Work request — The lines in the listing below are to be given again exactly, starting at the line holding "Where should I click to: Click" and ending at the line holding "You are a GUI". Do not include pictures.

Extracted records —
>>>

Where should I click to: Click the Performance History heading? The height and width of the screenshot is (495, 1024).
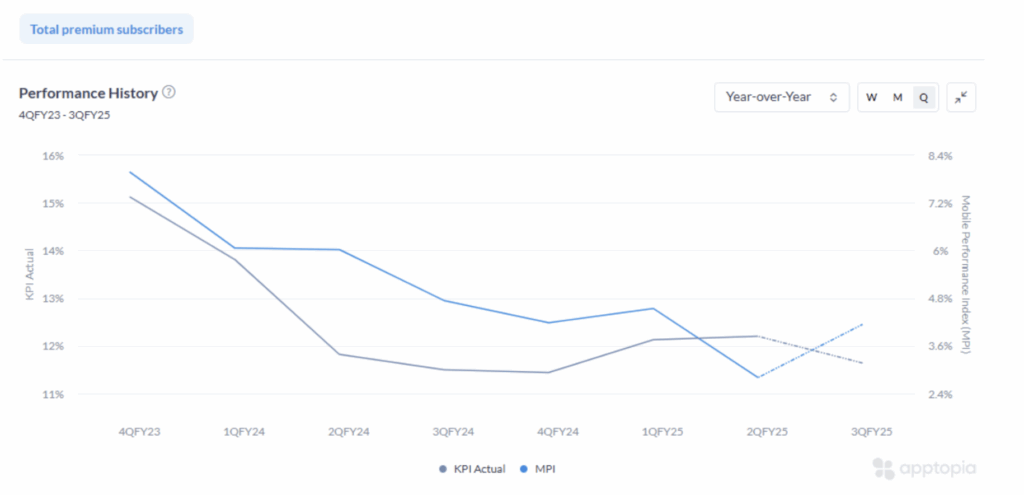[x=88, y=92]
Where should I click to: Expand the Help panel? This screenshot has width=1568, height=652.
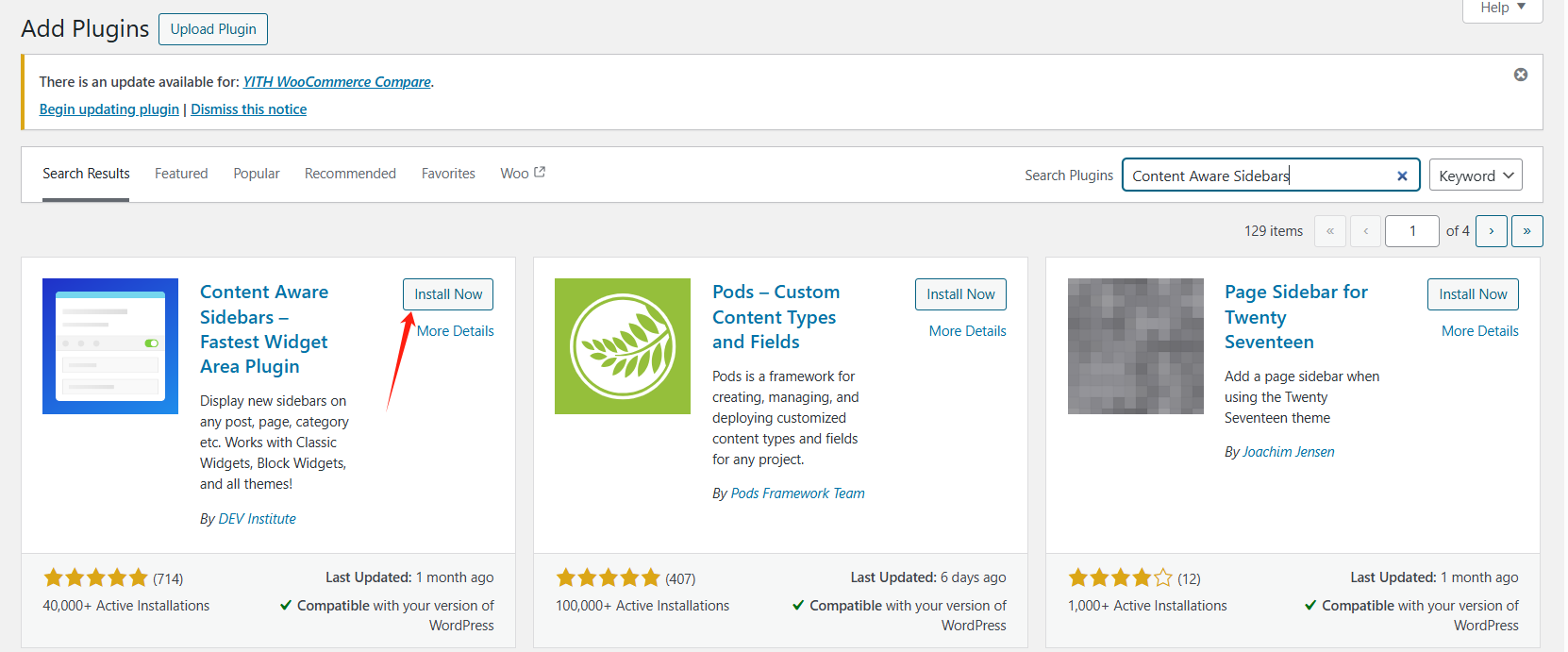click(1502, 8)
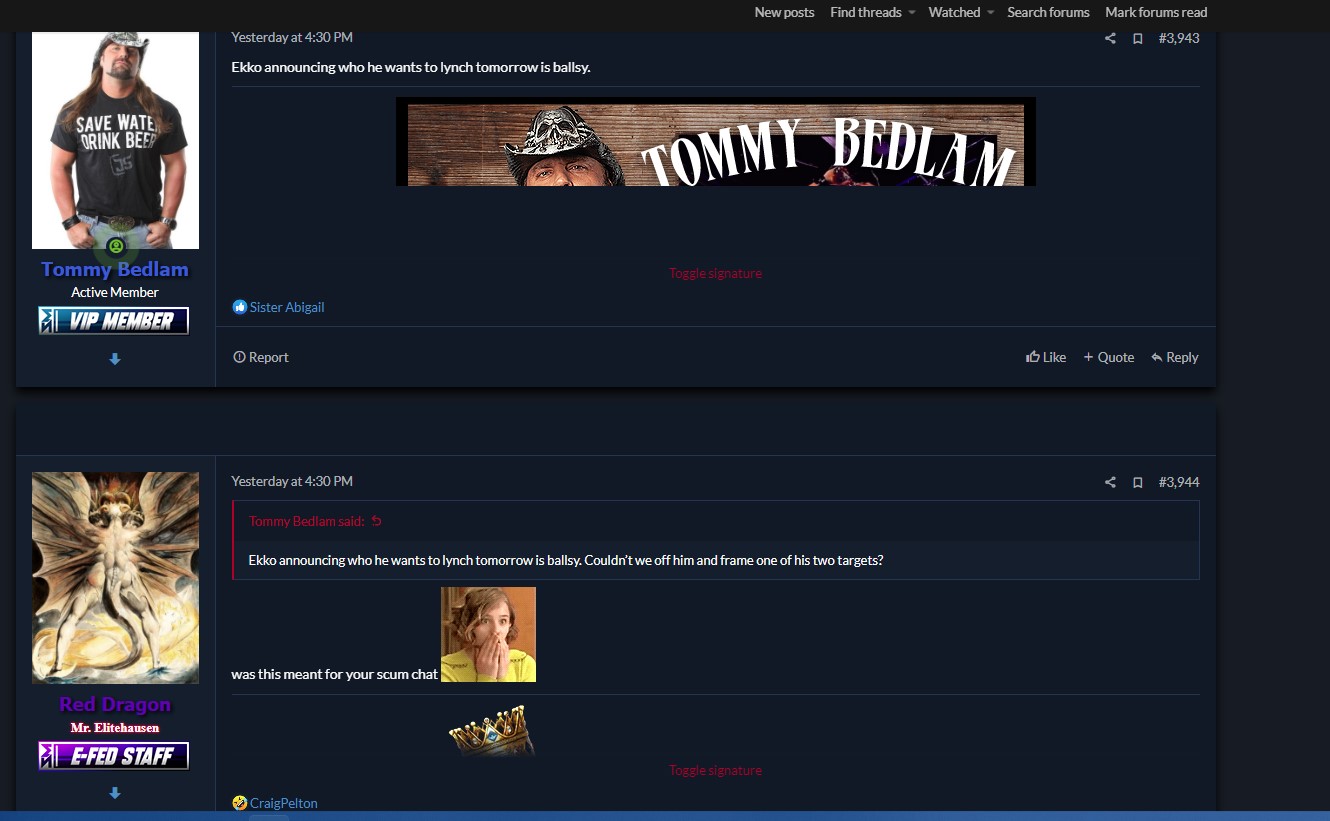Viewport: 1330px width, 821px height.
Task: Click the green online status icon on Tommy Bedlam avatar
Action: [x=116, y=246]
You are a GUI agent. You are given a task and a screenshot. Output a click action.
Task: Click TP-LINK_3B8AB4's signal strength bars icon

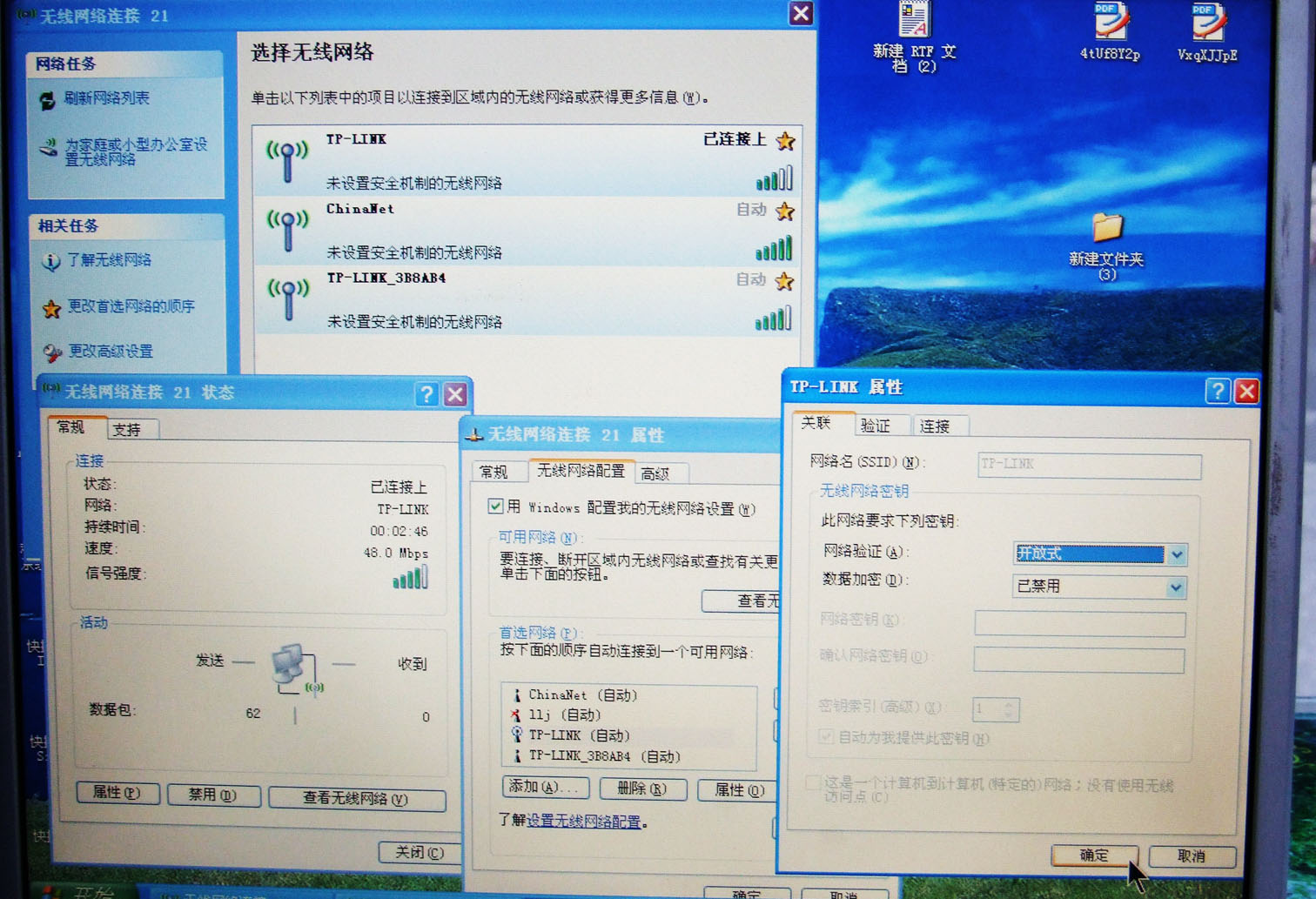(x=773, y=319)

<<<
>>>

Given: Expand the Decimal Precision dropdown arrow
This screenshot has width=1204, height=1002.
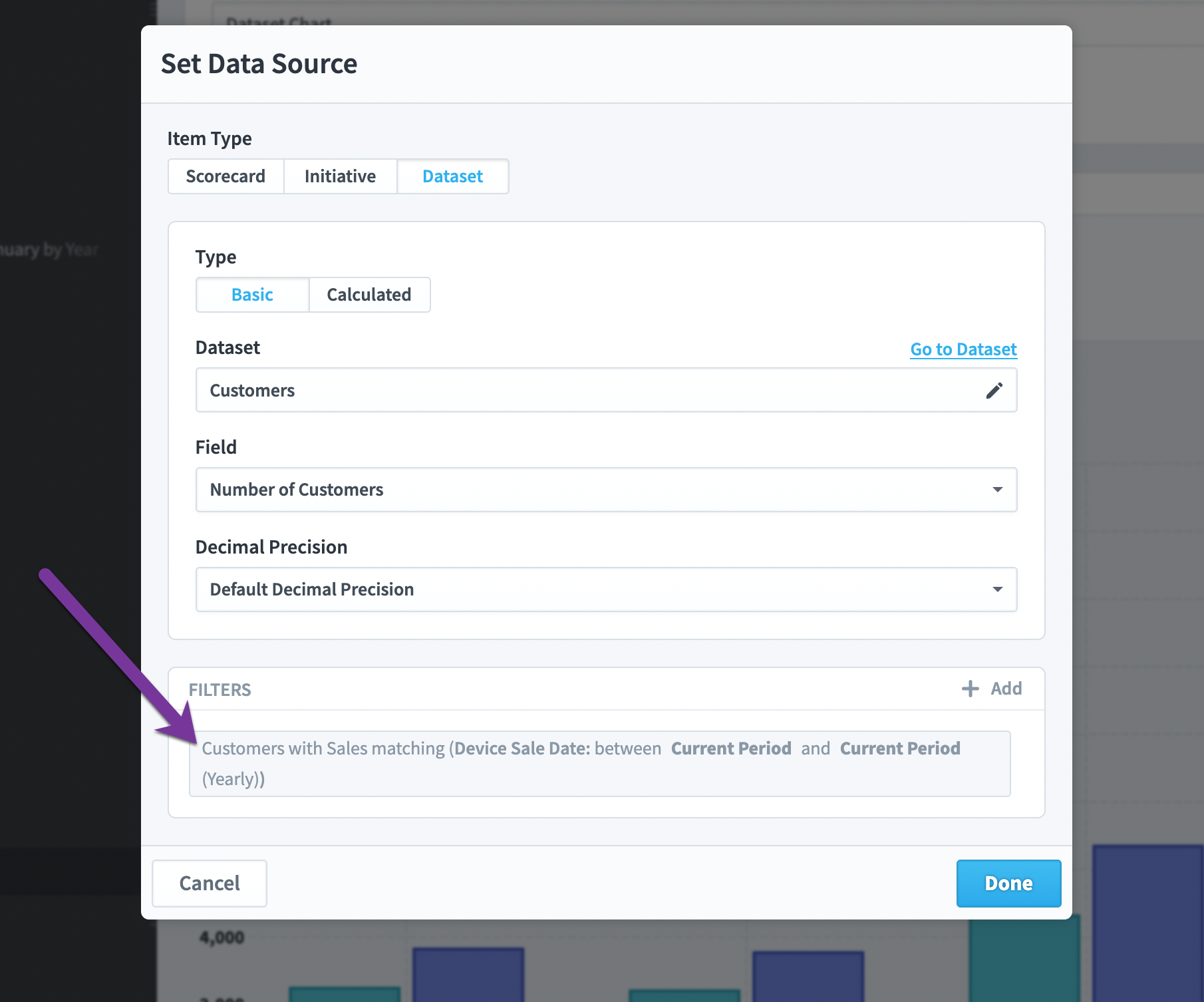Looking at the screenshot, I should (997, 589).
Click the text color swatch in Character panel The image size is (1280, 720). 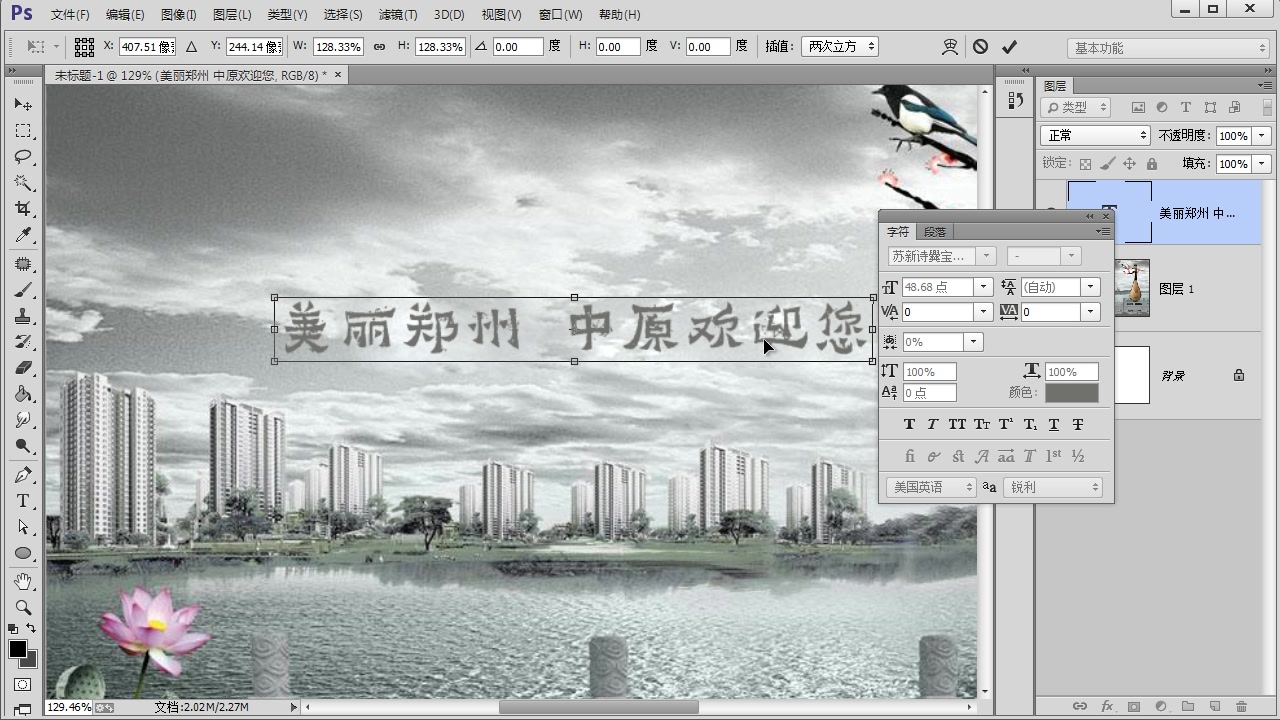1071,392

<<<

Answer to this task —
Where should I click to: Click the Performance History heading? The height and width of the screenshot is (495, 1024).
[x=88, y=92]
Where should I click to: Expand the Help panel? This screenshot has width=1568, height=652.
click(1502, 8)
Viewport: 1330px width, 821px height.
Task: Click the green online status icon on Tommy Bedlam avatar
Action: [x=116, y=246]
You are a GUI agent. You are given a task and a screenshot. Output a click action.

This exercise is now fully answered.